Although a significantly longer DOR was observed in patients treated in the VMPT-VT arm (HR 1.5, 95% confidence interval [CI] 1.1-2.1, P = .033), this difference was no longer statistically significant when cases were categorized with respect to both treatment arm and renal function (Table 2). Furthermore, within the VMPT-VT and VMP arms RI did not influence the DOR.
A total of 152 the 473 (32%) patients progressed; the median PFS for the entire population was 31 months. Patients treated with VMPT-VT showed a better PFS than those with VMP (HR 1.6, 95% CI 1.2-2.3, P = .003), even when patients were regrouped into those without (HR 1.5, 95% CI 1.1-2.3, P = .029) or with RI (HR 1.9, 95% CI 1.1-3.5, P = .043; Figure 1).

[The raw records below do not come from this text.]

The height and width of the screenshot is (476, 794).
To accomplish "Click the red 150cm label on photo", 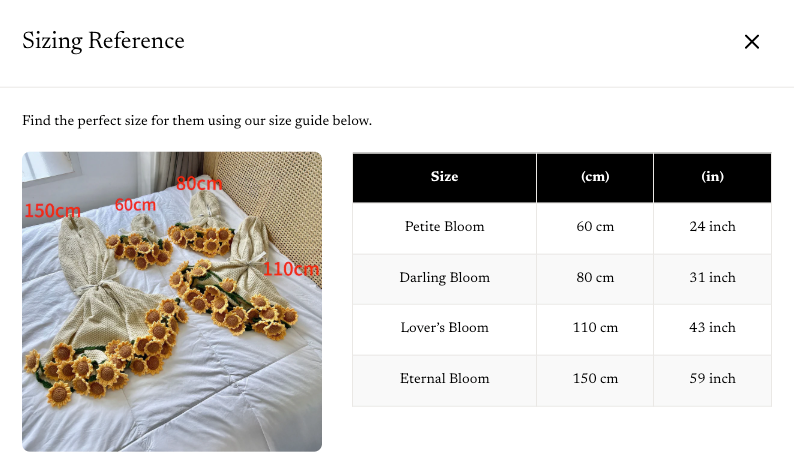I will pos(52,211).

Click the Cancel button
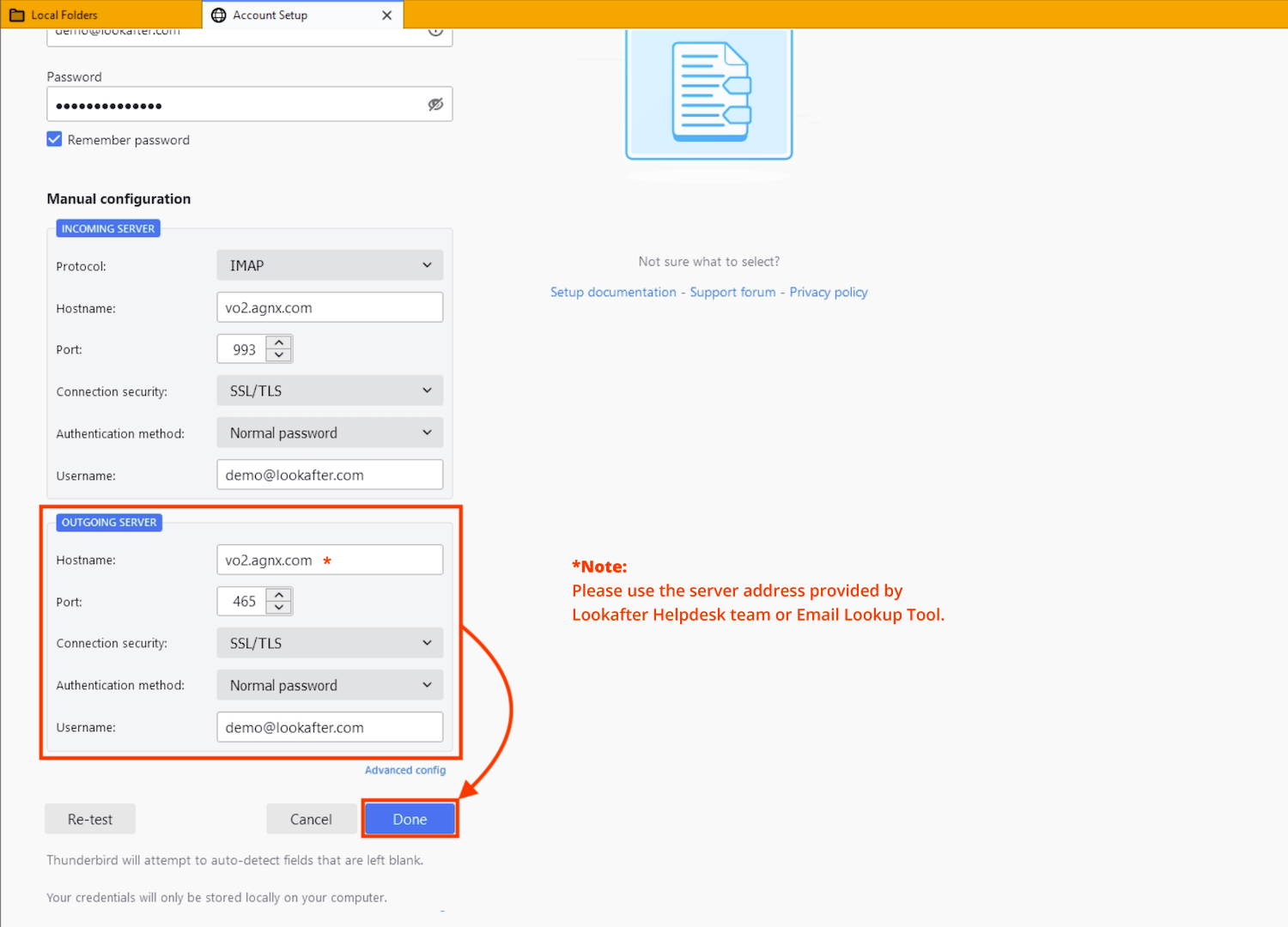click(x=311, y=819)
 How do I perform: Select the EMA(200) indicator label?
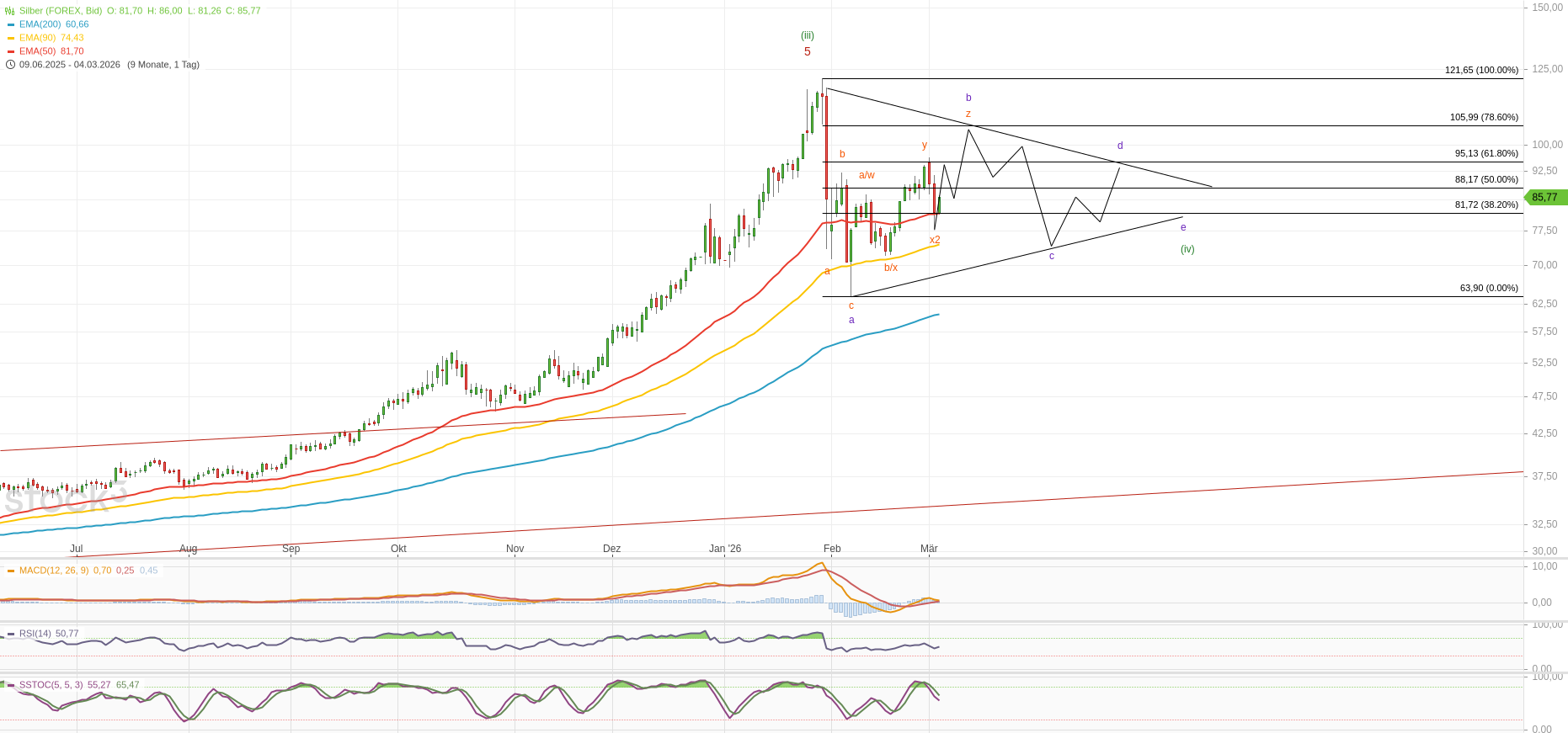40,24
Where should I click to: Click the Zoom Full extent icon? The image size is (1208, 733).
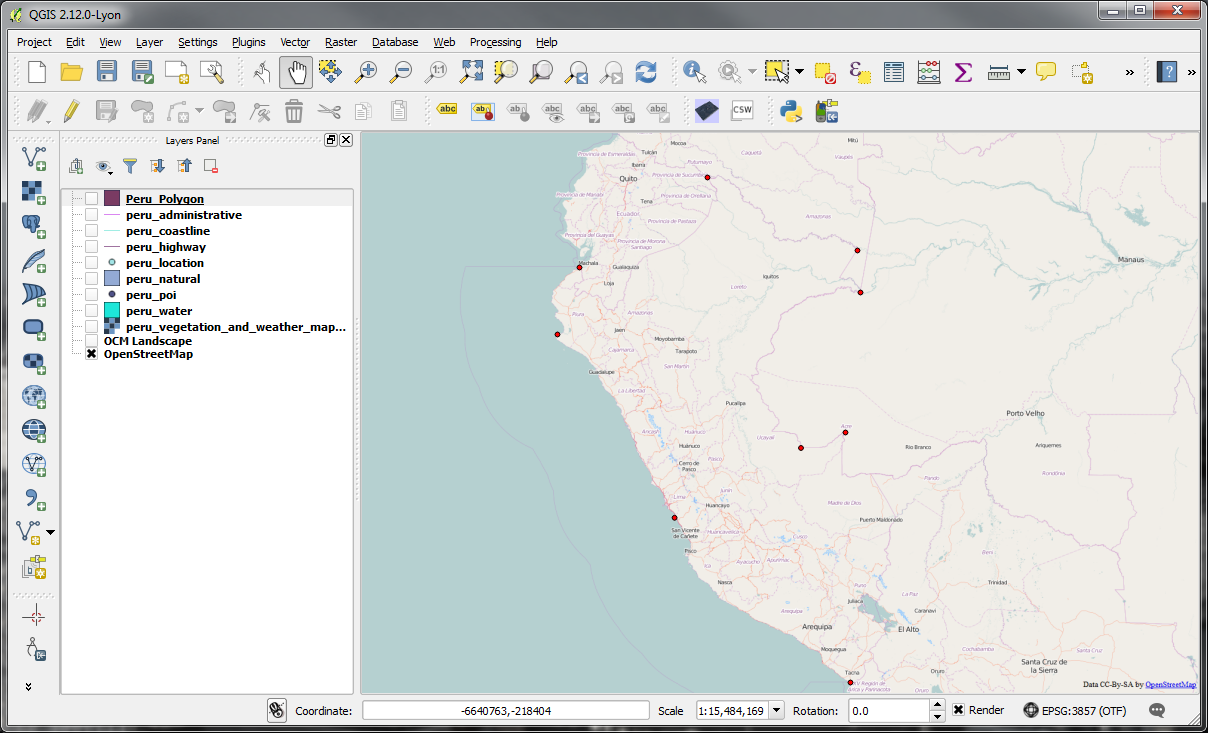pyautogui.click(x=472, y=72)
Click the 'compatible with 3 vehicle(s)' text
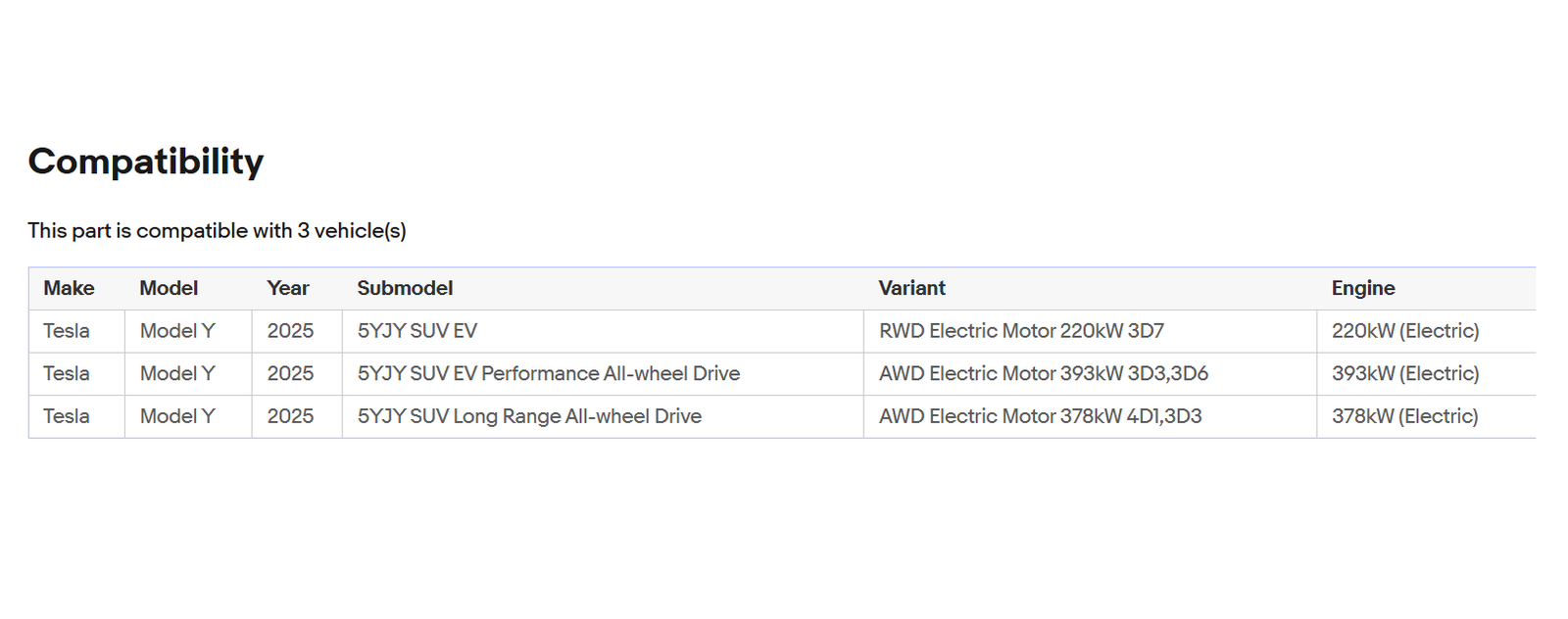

However, this advantage in favor of VMPT-VT was only observed in patients with moderate RI (HR 2.1, 95% CI 1.1-4.3, P = .033), not in those with severe RI (HR 0.9, 95% CI 0.2-3.6, P = .9). No difference was observed between the 2 arms across renal cohorts of patients.
After a median follow-up of 21.6 months, 40 patients died, and the 1-year and 2-year OS rates were similar in the 2 treatment arms (Table 2). No difference in terms of OS was observed when cases were clustered with respect to both treatment arm and renal function (Figure 2A). Notably, within the VMPT-VT arm, a statistically significant shorter OS was observed in patients with severe than those with moderate RI (2-year OS probability: VMPT-VT patients with eGFR 31-50 mL/min vs VMPT-VT patients with eGFR ≤ 30 mL/min, 89.6% vs 60.2% respectively; P = .016; Figure 2B). In contrast, no differences were observed within the VMP arm (2-year OS probability: VMP patients with eGFR 31-50 mL/min vs VMP patients with eGFR ≤ 30 mL/min, 88.7% vs 83.3%, respectively, P = .5; Figure 2B). No statistically different OS was observed between the 2 arms among patients with severe RI (2-year OS probability: VMPT-VT patients with eGFR ≤ 30 mL/min vs VMP patients with eGFR ≤ 30 mL/min, 60.2% vs 83.3% respectively, P = .25).
Reversal of RI
Forty-seven of 140 (33.6%) cases with RI recovered their renal function. The rates of RI reversal were 16 of 63 (25.4%) for VMPT-VT compared with 31 of 77 (40.3%) on the VMP arm (OR = 1.8, P = .092). Notably, for those patients with baseline eGFR ≤ 30 mL/min, none recovered from RI in the VMPT-VT arm, whereas 2 of 19 achieved a normalization of renal function in the VMP arm (P = .25). On the basis of the criteria of Ludwig et al,31 25.4% (16 of 63) and 40.3% (31 of 77) of patients on VMPT-VT and VMP arms had a renal CR. None of the patients of either arm had a partial renal response, whereas 7 and 8 patients, respectively, on the VMPT-VT and VMP arms had a minimal renal response.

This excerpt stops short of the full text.